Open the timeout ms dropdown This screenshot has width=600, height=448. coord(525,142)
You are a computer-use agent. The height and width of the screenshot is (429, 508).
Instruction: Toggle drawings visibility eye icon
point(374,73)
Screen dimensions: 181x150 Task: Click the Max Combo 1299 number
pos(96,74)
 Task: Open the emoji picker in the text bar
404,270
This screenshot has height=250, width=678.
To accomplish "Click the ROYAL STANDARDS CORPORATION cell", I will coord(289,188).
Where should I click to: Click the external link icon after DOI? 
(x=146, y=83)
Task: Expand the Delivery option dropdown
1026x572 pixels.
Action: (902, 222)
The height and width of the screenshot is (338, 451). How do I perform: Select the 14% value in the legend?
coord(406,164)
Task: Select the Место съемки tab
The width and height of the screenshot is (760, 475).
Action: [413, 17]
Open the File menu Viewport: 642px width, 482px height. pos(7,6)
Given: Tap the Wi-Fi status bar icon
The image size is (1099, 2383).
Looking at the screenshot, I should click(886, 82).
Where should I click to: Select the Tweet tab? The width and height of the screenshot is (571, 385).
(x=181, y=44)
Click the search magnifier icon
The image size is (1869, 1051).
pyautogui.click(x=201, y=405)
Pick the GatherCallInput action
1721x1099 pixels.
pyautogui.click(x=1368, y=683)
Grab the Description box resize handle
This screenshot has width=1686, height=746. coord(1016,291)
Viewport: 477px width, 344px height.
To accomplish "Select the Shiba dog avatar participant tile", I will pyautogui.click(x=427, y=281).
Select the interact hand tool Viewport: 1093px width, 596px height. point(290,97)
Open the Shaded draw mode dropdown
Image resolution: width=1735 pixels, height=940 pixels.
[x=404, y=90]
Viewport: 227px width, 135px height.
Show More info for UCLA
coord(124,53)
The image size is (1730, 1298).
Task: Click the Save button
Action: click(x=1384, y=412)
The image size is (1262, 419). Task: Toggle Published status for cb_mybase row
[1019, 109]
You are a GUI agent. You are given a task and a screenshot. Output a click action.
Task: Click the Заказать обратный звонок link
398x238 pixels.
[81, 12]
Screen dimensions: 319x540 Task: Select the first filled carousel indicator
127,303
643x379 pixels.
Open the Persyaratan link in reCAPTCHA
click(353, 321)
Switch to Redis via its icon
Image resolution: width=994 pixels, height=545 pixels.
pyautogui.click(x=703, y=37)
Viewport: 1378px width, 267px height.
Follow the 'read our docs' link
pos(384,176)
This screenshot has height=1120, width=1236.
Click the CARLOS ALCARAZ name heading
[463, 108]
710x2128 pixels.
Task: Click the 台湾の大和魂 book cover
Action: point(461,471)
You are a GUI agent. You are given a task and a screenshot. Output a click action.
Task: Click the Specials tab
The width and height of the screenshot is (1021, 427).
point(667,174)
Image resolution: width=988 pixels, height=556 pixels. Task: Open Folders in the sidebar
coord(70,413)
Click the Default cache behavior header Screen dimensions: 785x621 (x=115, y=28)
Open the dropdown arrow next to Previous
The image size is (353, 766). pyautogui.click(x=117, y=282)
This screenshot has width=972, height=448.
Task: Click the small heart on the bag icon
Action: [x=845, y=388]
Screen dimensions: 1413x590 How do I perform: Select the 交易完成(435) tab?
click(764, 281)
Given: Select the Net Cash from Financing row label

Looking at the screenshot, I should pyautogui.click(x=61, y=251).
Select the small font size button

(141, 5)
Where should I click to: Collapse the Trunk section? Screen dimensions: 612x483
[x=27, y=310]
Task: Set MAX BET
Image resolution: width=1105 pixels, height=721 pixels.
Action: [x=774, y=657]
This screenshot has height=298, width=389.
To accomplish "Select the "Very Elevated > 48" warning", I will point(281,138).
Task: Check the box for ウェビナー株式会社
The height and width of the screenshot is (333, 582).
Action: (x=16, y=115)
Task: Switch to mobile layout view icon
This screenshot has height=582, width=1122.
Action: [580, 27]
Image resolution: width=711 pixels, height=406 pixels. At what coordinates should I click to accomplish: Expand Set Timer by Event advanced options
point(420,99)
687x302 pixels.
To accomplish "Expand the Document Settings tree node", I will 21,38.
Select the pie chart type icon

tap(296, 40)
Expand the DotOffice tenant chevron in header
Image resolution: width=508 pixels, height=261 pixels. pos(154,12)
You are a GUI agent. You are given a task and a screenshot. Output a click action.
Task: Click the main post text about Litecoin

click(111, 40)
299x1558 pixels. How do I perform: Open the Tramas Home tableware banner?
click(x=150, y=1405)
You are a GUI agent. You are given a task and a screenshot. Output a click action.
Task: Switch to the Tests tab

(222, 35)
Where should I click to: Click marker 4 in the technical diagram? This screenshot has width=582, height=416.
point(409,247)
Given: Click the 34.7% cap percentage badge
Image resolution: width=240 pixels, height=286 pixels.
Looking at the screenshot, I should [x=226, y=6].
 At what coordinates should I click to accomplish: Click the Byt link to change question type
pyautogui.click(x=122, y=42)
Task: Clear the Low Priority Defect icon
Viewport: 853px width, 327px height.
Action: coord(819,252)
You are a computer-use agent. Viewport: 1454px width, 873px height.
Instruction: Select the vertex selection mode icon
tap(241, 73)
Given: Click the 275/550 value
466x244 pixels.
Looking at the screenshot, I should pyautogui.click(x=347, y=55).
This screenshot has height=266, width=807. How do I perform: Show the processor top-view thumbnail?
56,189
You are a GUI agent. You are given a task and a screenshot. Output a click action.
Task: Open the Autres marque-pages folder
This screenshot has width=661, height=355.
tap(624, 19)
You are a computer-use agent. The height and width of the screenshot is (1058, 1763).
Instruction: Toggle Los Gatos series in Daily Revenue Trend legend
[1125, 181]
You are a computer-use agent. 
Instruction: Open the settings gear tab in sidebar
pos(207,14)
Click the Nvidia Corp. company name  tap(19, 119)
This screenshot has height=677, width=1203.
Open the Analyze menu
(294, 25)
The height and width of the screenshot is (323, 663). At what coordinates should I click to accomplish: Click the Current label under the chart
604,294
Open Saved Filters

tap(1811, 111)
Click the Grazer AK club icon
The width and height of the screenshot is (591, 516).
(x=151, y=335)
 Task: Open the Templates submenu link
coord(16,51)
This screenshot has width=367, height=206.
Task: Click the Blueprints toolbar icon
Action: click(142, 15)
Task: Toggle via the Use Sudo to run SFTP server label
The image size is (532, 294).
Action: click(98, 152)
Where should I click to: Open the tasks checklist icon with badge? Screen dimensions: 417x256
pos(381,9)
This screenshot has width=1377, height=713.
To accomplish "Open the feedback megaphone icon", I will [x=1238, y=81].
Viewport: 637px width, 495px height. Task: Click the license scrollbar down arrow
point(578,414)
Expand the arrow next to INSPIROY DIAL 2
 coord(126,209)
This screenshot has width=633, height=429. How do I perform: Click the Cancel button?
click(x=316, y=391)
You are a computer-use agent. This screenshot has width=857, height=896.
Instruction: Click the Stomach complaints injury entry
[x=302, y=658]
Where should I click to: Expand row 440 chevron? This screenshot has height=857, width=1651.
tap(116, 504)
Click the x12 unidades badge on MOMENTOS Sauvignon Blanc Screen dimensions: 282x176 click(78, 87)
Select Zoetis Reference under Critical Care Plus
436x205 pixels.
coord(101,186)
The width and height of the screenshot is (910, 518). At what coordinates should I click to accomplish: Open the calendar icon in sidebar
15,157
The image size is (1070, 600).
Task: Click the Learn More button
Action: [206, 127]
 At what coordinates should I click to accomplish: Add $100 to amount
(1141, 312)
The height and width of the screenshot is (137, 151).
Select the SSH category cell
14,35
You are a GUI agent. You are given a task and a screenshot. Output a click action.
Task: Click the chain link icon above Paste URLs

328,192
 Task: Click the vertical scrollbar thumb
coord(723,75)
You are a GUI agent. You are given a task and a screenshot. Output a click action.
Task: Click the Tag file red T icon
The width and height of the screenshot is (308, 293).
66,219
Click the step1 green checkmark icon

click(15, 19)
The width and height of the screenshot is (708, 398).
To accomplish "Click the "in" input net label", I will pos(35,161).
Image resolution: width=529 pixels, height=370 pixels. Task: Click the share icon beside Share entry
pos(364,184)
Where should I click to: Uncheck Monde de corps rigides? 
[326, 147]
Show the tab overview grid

#####

» **EXERCISE DETAILS**: Pick out and copy the lines of the material that include the word "computer".

» **RESULT OF THIS TASK**:
You are a computer-use agent. The height and width of the screenshot is (429, 508).
You are a computer-use agent. Viewport: 1454px width, 873px height.
You are a computer-use agent. The height and width of the screenshot is (1058, 1763).
You are a computer-use agent. 
You are a computer-use agent. This screenshot has width=857, height=896.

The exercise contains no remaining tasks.